#### [What you are asked to do]
Show every line below where "click" can be found.

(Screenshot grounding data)
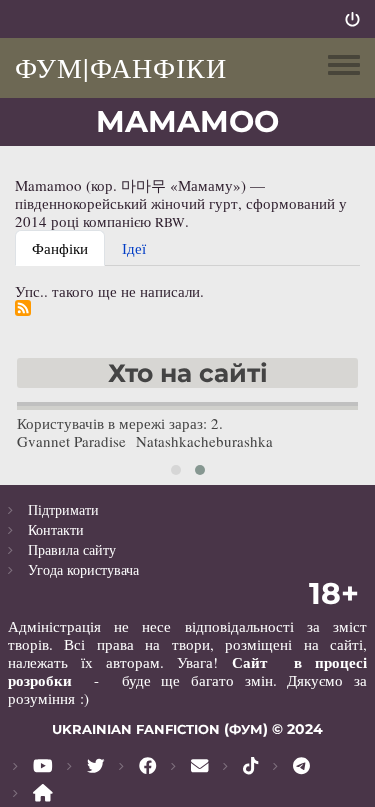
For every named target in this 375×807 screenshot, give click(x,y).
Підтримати (63, 509)
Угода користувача (83, 569)
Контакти (56, 529)
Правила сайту (72, 549)
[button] (176, 470)
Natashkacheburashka (204, 441)
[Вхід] (352, 19)
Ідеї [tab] (134, 248)
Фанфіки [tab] (60, 248)
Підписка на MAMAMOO (23, 308)
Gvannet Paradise (71, 441)
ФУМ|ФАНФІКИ (121, 67)
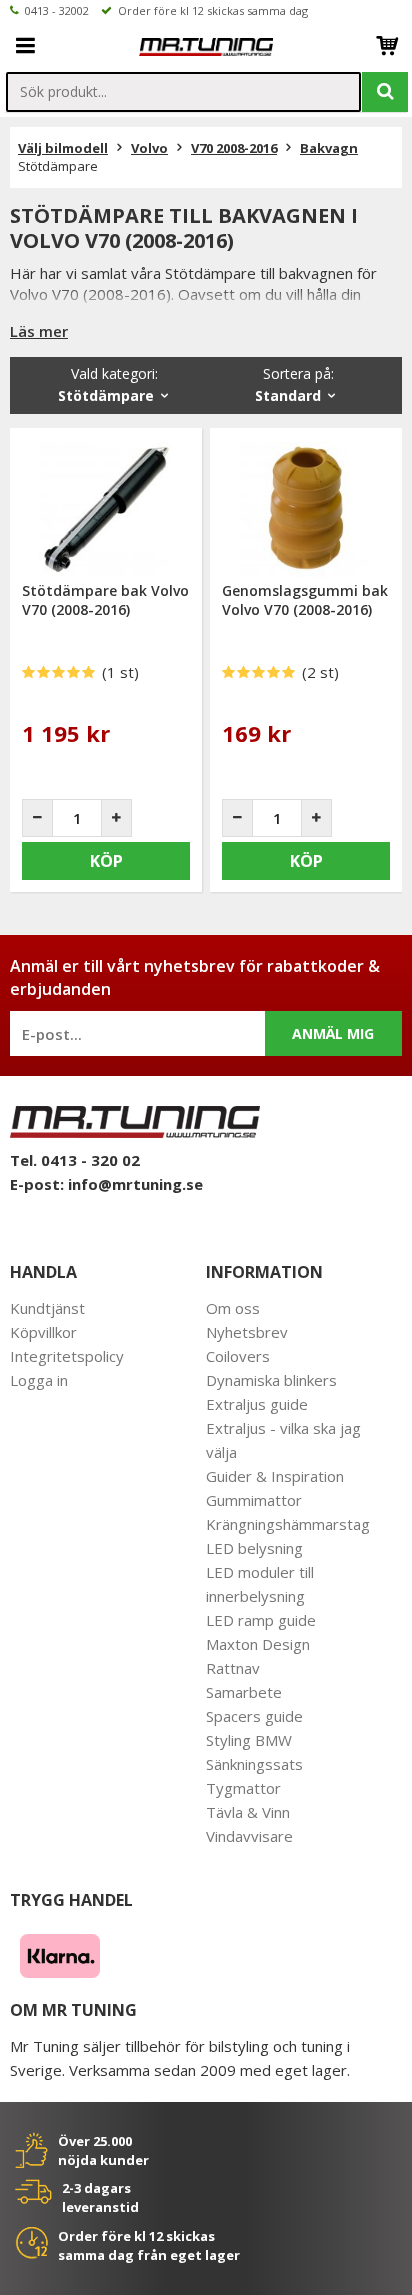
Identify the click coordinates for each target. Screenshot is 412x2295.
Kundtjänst (47, 1308)
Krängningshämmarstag (288, 1524)
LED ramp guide (261, 1620)
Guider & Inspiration (275, 1476)
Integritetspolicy (67, 1356)
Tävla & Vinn (248, 1812)
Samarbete (244, 1692)
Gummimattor (254, 1500)
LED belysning (254, 1548)
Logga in (39, 1380)
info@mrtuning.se (135, 1184)
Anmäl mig (333, 1033)
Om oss (233, 1308)
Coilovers (238, 1356)
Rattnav (233, 1668)
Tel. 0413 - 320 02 (75, 1160)
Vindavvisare (249, 1836)
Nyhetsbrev (247, 1332)
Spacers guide (254, 1716)
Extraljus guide (257, 1404)
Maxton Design (258, 1644)
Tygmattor (243, 1788)
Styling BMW (249, 1740)
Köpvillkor (43, 1332)
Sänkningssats (254, 1764)
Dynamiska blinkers (271, 1380)
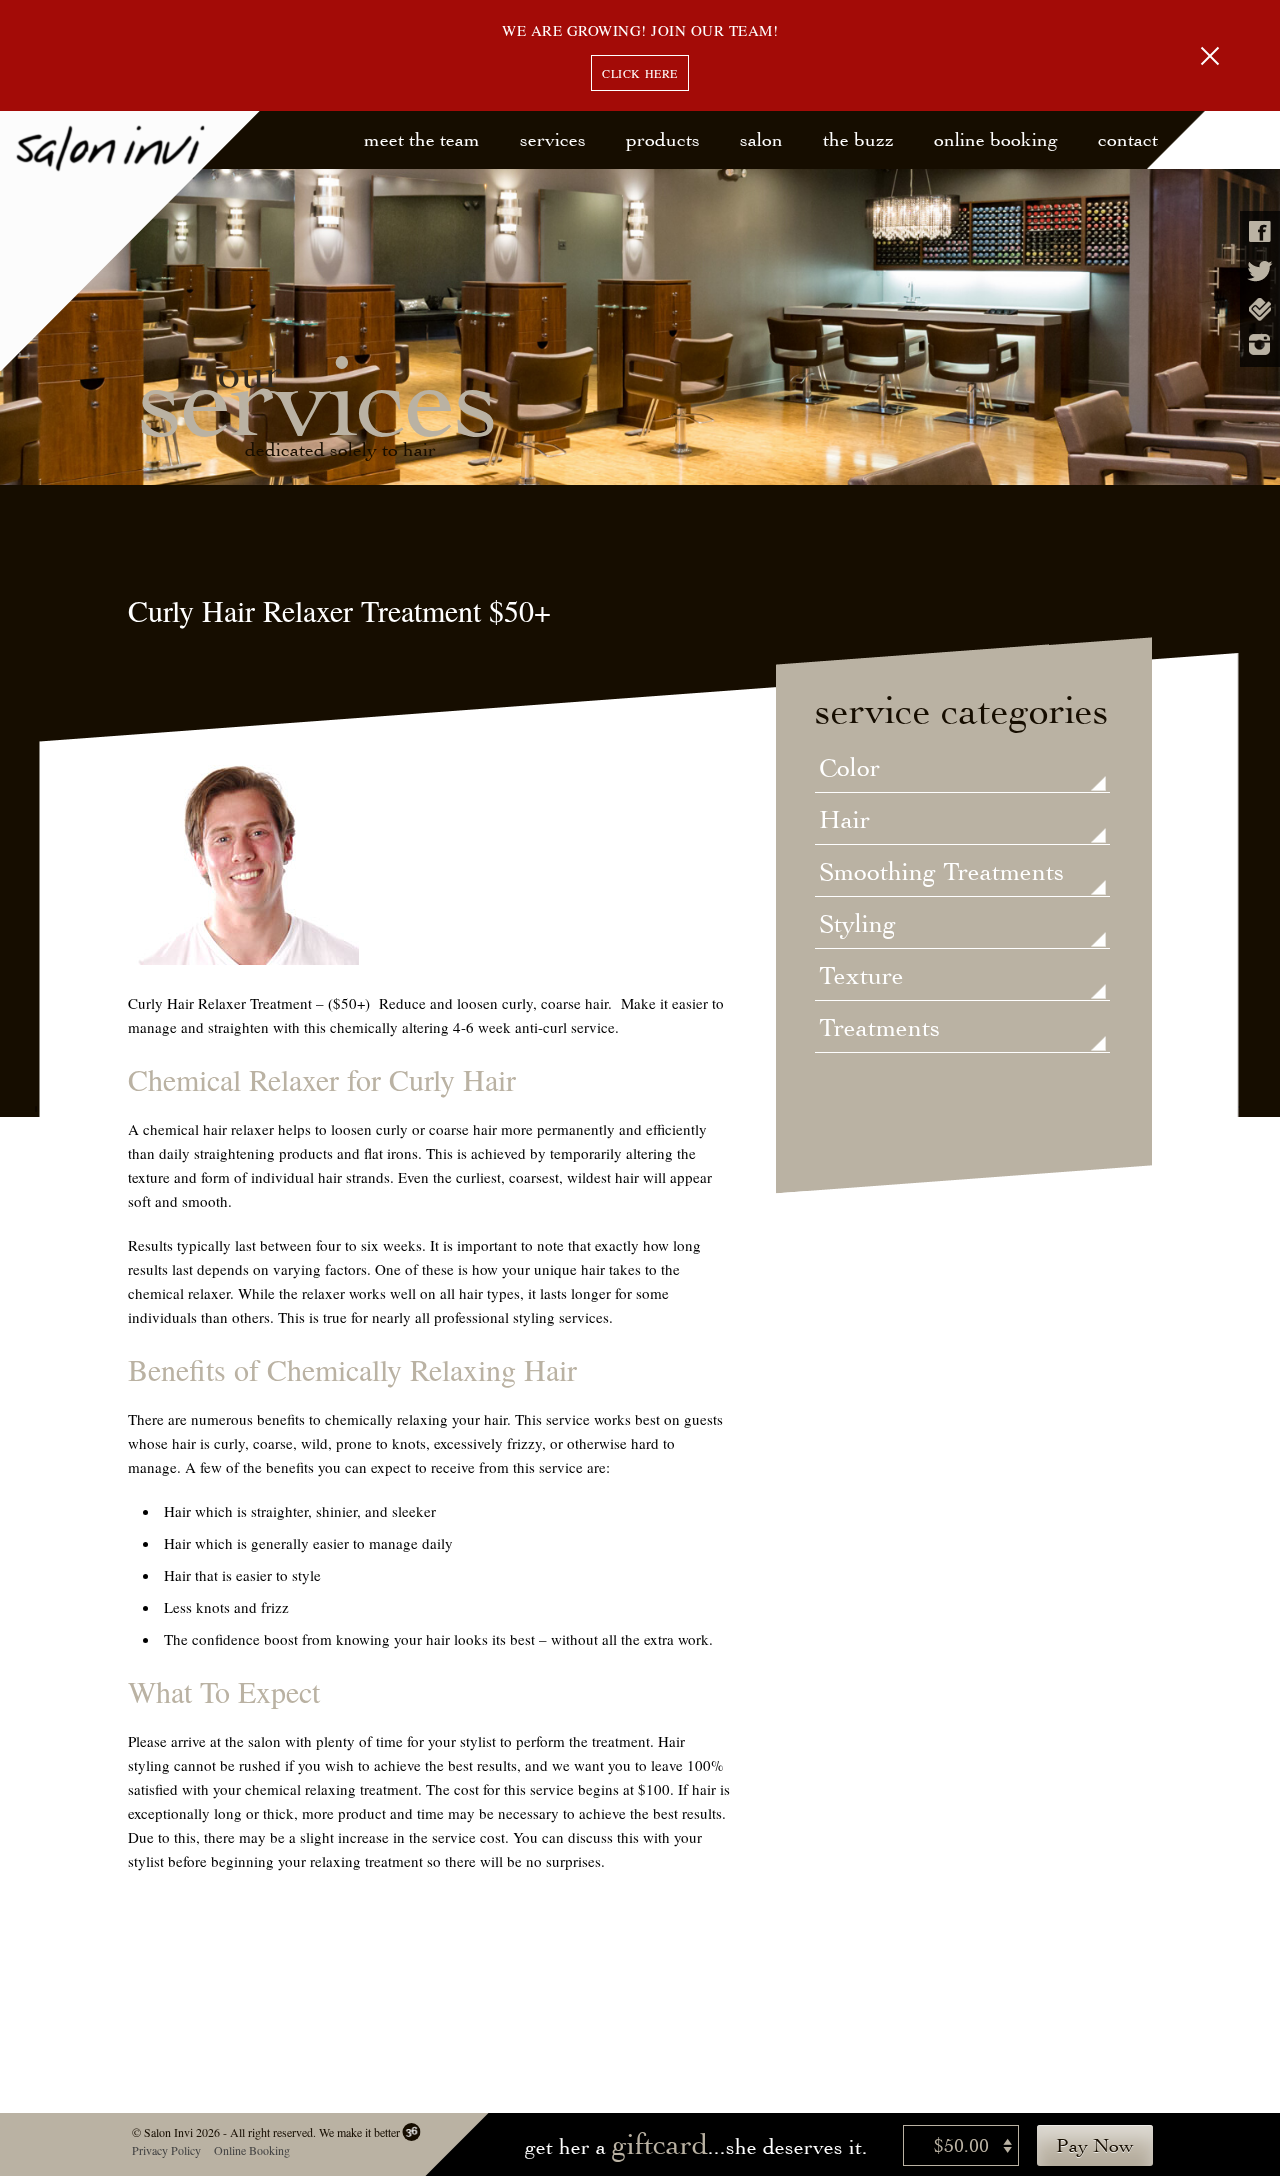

#### [Solution to this exercise]
For every named target in this 375×807 screenshot, give click(x,y).
Identify the click coordinates for each target. Screenshot is 412x2295.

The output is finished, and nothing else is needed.